Is the cashless future nearer than we expect it to be? Here is an example from Nigeria and eNaira?
Central Bank Digital Currency (CBDC) is a digital form of a country's currency issued and backed by the central bank. Its convenience, speed, and security are becoming increasingly popular worldwide. However, many still have reservations about it, particularly regarding their privacy and freedom to control their finances. Now we have a real-life example where we can first see how governments could make all of to switch CBDCs
Governments worldwide are currently grappling with the issue of how to encourage the adoption of CBDC while balancing citizens' concerns. One country that has already implemented its own CBDC is Nigeria. The Central Bank of Nigeria launched its digital currency, the eNaira, in October 2021, making it the first African country to do so.
But how did the Nigerian government get its citizens to use the eNaira?

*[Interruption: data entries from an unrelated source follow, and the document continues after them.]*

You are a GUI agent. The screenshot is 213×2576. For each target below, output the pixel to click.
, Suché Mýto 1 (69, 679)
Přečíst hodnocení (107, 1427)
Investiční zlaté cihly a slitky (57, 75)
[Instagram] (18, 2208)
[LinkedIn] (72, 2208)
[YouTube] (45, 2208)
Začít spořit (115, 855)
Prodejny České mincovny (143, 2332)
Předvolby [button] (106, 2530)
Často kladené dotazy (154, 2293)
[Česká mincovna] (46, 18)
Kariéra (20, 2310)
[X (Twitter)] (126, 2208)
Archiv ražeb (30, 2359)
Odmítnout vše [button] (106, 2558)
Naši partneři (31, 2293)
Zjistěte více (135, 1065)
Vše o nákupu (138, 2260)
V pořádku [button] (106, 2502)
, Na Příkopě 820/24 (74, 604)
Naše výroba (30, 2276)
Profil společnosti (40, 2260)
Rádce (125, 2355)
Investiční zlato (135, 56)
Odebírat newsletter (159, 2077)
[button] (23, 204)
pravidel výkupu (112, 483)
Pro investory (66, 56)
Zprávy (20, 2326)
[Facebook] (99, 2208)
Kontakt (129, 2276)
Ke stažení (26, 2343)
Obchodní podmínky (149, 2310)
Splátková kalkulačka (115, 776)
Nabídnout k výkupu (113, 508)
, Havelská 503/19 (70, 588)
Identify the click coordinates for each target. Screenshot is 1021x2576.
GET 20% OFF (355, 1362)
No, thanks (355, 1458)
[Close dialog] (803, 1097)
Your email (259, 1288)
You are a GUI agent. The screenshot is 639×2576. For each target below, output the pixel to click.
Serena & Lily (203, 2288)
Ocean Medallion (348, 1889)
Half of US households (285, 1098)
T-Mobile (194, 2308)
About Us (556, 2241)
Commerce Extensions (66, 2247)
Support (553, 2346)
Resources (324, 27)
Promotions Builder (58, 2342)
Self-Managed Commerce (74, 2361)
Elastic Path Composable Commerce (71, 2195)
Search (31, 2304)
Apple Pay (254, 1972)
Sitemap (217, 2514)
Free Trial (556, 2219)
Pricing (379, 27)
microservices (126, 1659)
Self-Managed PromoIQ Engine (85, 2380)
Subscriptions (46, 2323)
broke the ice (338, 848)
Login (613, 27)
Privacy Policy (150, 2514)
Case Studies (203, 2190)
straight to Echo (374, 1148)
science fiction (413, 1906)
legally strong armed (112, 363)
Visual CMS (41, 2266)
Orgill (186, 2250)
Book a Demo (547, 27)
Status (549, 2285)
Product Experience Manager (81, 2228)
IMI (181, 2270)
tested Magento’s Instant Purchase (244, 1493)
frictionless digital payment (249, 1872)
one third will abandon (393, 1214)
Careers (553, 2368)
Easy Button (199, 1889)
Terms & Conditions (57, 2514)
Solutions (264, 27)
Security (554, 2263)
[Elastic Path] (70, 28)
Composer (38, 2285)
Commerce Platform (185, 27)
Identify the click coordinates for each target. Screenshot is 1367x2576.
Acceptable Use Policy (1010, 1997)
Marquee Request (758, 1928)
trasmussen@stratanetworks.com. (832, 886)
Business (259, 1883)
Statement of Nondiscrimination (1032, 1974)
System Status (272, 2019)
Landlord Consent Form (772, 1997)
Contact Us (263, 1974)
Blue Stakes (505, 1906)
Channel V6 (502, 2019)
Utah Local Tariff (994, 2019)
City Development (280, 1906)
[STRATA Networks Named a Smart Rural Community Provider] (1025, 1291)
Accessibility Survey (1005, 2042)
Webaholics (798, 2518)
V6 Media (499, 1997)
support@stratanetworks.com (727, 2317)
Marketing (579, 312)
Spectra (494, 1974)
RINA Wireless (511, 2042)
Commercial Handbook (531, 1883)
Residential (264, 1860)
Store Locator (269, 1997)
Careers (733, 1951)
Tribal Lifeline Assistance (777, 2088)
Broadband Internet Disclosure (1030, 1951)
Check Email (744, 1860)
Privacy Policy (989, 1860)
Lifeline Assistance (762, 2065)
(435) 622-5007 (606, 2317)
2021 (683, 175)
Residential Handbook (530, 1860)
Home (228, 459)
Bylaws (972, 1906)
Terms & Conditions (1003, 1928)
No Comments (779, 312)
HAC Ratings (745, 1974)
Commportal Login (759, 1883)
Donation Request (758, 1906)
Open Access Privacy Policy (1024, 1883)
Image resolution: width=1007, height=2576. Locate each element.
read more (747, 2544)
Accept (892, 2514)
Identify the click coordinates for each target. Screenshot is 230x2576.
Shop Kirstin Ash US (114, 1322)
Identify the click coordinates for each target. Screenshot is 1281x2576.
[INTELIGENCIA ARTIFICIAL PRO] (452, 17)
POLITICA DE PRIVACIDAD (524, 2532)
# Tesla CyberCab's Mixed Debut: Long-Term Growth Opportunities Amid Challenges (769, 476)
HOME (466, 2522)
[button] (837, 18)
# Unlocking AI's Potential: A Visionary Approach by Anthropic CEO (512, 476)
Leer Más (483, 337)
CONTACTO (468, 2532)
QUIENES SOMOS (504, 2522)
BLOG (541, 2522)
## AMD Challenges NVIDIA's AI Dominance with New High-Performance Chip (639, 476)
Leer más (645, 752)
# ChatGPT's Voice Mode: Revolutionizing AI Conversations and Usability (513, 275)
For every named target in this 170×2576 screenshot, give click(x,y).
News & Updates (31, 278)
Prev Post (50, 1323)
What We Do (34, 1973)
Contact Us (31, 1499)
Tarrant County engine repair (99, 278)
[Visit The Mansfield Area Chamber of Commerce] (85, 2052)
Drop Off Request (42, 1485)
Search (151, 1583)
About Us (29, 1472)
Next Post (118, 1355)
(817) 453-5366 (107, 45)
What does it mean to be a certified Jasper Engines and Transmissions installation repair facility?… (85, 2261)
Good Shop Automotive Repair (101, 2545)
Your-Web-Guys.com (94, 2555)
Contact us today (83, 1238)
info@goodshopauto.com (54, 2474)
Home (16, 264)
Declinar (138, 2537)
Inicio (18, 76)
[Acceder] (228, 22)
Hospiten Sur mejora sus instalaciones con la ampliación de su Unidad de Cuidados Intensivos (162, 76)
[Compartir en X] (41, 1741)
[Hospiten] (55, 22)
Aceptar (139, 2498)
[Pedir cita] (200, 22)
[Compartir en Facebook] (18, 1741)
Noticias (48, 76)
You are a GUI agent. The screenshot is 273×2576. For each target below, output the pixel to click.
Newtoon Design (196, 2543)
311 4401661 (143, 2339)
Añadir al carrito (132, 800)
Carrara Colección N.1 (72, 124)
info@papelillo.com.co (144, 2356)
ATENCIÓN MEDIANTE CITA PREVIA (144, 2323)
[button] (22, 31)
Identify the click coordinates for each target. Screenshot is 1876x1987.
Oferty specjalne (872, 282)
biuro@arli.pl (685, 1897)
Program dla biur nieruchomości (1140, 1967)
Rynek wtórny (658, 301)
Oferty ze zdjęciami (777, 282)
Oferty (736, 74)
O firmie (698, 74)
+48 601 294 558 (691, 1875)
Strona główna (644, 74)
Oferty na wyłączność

n October 2021, the Nigerian government launched its digital currency, the eNaira. However, only 0.5% of Nigerians were using the currency one year later. Given the concerns about privacy and government control over financial transactions, the government's low adoption rate was unsurprising. Many people are not ready to give the government that much power.
To encourage the use of eNaira, the government took drastic measures.
They started by limiting the amount of cash people could withdraw from ATMs and banks to just $44 per week. This was a significant hardship for many Nigerians, who needed about $40 daily to survive. However, the government went even further and banned cash altogether.
Then, in October 2022, the Nigerian government announced that they were no longer accepting old banknotes and that new banknotes would be given to the people. However, the banks failed to issue the new banknotes, leaving many people without access to physical cash.
As a result, there was a 60% increase in eNaira usage.
This real-life example from Nigeria highlights the challenges of transitioning from traditional to digital currency. The government's heavy-handed approach to promoting eNaira adoption has caused hardship for many Nigerians who rely on cash for their daily transactions, particularly those who are unbanked or underbanked. (watch the video over here )
While the government's efforts to promote eNaira adoption may have increased usage, the lack of access to physical cash has also created unintended consequences. Governments and central banks need to consider citizens' concerns and ensure that the adoption of digital currency is a voluntary choice rather than a forced one.
What is your thought on CBDCs? Do you think we are closer to the CBDCs than we think we are, especially when banks are falling like dominos?